▶ _Problem statement_: Print, without alteration, the lines that extend from the one holding "E-commerce powered by Shopify (143, 1143)" to the final line of the listing below.

#### Data to process ####

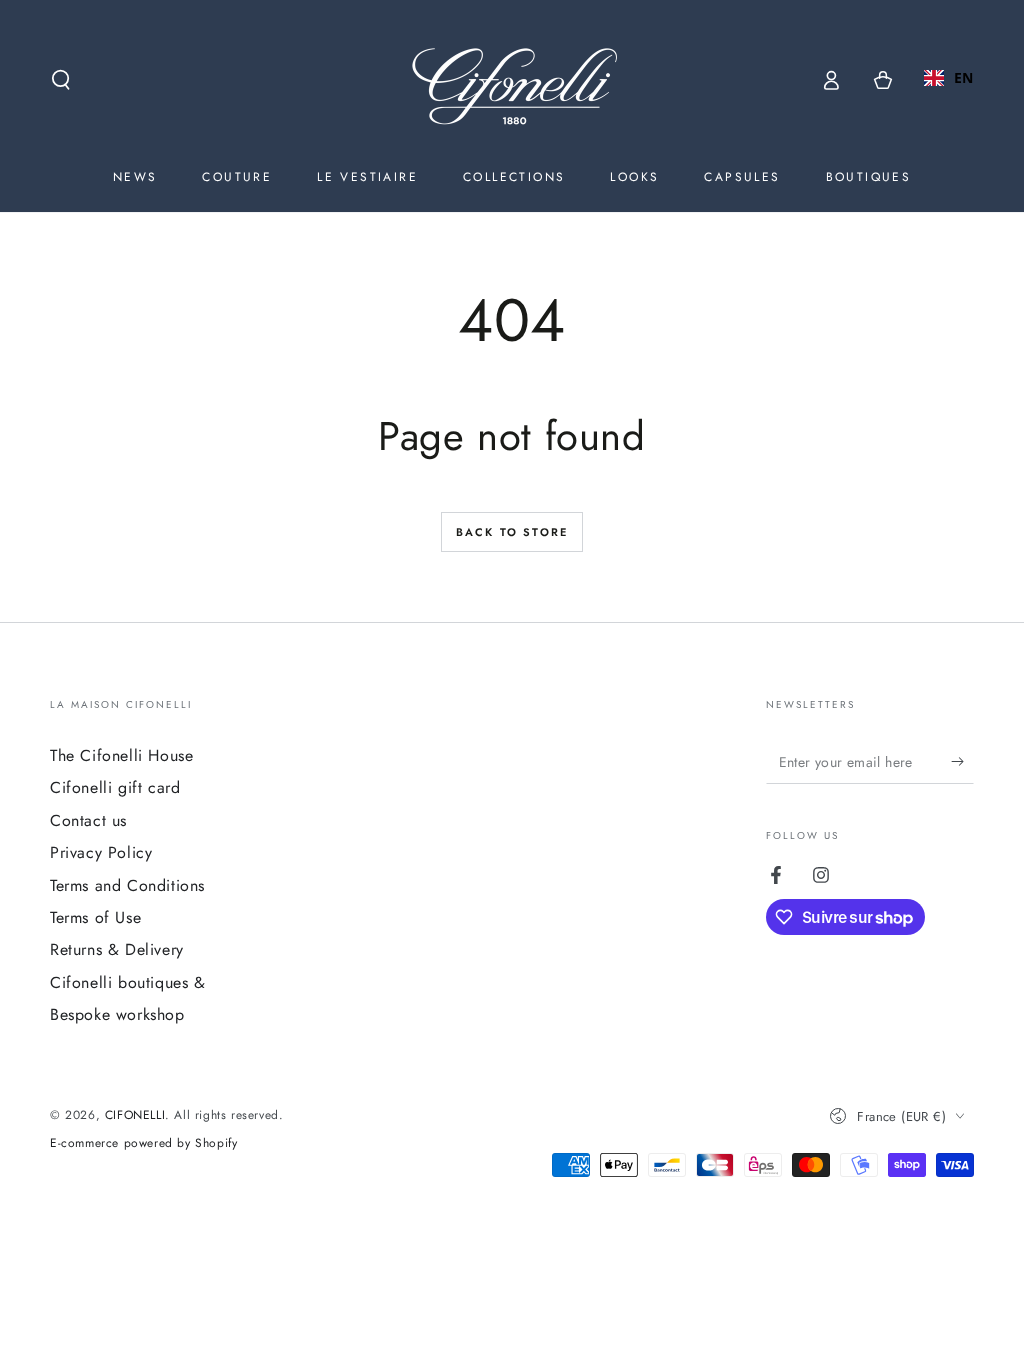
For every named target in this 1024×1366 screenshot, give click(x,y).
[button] (61, 80)
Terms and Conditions (127, 885)
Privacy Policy (101, 852)
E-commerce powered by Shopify (143, 1143)
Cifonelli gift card (115, 787)
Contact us (88, 820)
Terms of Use (95, 917)
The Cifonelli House (121, 755)
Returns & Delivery (117, 949)
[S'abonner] (962, 761)
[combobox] (949, 78)
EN (964, 77)
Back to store (512, 532)
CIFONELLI (135, 1115)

####

▶ _Answer section_:
E-commerce powered by Shopify (143, 1143)
Cifonelli gift card (115, 787)
Contact us (88, 820)
Terms of Use (95, 917)
The Cifonelli House (121, 755)
Returns & Delivery (117, 949)
[S'abonner] (962, 761)
[combobox] (949, 78)
EN (964, 77)
Back to store (512, 532)
CIFONELLI (135, 1115)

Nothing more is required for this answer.